EurogamerIs it more complicated to make that gradient of skill for a bike than it is for a car?
Gareth Wilson

I wouldn't say so - I'd say the hardest thing about the bikes was to get "the Gotham bike". Once you got the Gotham bike, you could then make variations on the Gotham bike, so you could have the drifty bike, you could have the one that's easier to stunt, you could have the heavy bike, you could have the one with good cornering, but it was getting to the prototype that was most difficulty.

And we had that for PGR. The car which sits in the middle of the vehicle set - something like, I dunno, the Ferrari 599 in PGR4 - which is quite drifty, quite stable, that's the benchmark, and the other cars come off that either way and there will be bookends, so at one end you'll have a super-grippy car like the Mazda RX-8 or a Lotus, and at the other you'll have something like the Camaro, which is an absolute beast and a nightmare to control, but some people love it.

EurogamerHow do you test things and decide what to change, because you must get an enormous amount of feedback from playtesters?
Gareth Wilson

Yes. We have two ways that we do the playtesting and balancing. We have an internal team, so once the game's getting near to completion we basically hire a load of people - just people off the street [laughs]. People walking past - "hey, do you want to come play this game?"

Ben Ward

They're skilled professionals, come on.

Gareth Wilson

[Laughs] It's generally friends of friends, so it will generally be cousins that are looking for a university gap job between courses or whatever.
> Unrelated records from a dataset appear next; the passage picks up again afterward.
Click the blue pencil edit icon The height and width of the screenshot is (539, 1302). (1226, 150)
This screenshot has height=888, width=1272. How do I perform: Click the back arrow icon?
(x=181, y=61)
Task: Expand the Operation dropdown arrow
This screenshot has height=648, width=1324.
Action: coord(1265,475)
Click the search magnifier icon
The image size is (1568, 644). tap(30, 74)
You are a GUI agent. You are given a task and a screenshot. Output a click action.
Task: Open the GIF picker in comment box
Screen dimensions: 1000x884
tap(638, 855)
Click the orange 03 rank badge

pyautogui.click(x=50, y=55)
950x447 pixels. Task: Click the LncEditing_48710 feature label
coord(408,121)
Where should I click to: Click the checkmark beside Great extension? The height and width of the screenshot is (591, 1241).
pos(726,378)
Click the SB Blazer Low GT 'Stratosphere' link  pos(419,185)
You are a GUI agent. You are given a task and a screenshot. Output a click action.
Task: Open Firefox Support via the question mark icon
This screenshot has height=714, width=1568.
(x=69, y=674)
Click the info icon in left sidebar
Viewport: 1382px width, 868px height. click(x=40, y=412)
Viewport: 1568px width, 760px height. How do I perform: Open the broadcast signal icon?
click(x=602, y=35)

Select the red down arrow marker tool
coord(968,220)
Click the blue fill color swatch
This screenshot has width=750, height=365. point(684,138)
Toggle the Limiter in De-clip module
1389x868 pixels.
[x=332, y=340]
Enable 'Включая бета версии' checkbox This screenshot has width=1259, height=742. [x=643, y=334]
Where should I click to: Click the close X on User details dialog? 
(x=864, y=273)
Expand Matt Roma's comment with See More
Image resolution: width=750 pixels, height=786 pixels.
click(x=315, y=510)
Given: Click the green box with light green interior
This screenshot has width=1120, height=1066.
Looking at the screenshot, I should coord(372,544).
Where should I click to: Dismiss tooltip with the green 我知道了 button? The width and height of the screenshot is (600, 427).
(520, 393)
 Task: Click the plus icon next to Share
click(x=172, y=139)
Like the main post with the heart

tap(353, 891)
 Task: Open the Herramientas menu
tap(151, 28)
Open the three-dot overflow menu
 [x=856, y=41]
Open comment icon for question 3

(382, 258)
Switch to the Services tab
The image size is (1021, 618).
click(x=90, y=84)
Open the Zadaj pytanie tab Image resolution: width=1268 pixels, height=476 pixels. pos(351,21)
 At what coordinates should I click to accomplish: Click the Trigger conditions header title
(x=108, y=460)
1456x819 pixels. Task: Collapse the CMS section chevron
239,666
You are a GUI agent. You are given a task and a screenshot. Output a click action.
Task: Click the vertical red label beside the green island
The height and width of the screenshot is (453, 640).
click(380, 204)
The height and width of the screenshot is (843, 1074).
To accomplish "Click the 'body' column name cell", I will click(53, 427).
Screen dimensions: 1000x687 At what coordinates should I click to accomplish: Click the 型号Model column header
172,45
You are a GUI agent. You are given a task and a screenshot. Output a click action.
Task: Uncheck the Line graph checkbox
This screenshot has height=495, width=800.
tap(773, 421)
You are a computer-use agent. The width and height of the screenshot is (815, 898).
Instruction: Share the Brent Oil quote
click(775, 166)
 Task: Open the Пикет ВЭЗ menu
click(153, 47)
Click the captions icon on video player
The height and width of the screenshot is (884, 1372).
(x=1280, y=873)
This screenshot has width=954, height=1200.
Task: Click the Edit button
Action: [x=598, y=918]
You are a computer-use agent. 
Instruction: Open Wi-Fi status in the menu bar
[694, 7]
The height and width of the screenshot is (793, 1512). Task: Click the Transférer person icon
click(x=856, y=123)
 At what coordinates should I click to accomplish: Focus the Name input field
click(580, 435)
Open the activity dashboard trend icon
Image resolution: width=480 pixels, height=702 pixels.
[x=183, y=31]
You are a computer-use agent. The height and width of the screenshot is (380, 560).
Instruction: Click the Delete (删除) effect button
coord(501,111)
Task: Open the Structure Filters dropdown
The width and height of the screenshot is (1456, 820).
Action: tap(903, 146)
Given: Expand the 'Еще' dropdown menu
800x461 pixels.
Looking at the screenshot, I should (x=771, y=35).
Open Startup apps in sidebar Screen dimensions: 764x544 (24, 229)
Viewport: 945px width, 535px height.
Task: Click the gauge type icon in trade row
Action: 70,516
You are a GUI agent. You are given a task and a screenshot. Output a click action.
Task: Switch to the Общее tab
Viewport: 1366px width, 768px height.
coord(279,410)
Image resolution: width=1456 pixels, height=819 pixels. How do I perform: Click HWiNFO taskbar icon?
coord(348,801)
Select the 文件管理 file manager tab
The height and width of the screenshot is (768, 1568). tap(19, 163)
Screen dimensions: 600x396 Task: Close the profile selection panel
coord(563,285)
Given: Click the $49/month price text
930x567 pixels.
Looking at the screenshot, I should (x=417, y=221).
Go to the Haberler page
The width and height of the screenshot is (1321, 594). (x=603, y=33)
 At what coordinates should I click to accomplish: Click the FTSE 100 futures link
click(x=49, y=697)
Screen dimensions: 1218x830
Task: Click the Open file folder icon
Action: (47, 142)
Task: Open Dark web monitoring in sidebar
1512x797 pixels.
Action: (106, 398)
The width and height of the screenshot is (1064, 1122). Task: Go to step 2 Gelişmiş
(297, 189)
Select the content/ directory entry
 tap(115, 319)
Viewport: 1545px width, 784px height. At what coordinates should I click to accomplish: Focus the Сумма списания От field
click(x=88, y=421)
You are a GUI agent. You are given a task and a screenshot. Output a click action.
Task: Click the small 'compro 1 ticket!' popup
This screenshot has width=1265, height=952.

So we get a lot of people that haven't played the game at all, and we get them to drive or play all of the games and then get them to fill out these great big forms and put it into a big database and analyse trends as opposed to actual data. You have to take a trend. You'll have one tester come up to you one day and say "that platinum is so hard, it's impossible" and then another one will go "that platinum is so easy", but as a trend you can look at 20 people playing it and see that on average that race had more retries than any other race, so it's probably too hard.

That's one thing we do, and then Microsoft are excellent at usability. They have a huge usability lab in Redmond, and you probably read -

EurogamerThe Wired story about Halo, yep. [Feature story in the current issue.]
Gareth Wilson

With Bungie, yeah. They've got this great big usability lab and they hire people and they put them into these little pods and they have a build, and it's a slightly modified build, and they analyse them behind one-way mirrors and stuff like that. They come back with these quite scientific reports, which will be, again, trends, with good things - because hopefully there are good things - and bad things, which we tend to focus on. It'll say "19 out of 20 didn't understand how to do an endo", and then you'd look at reasons why and work out "oh, we never told them what the control is - duh".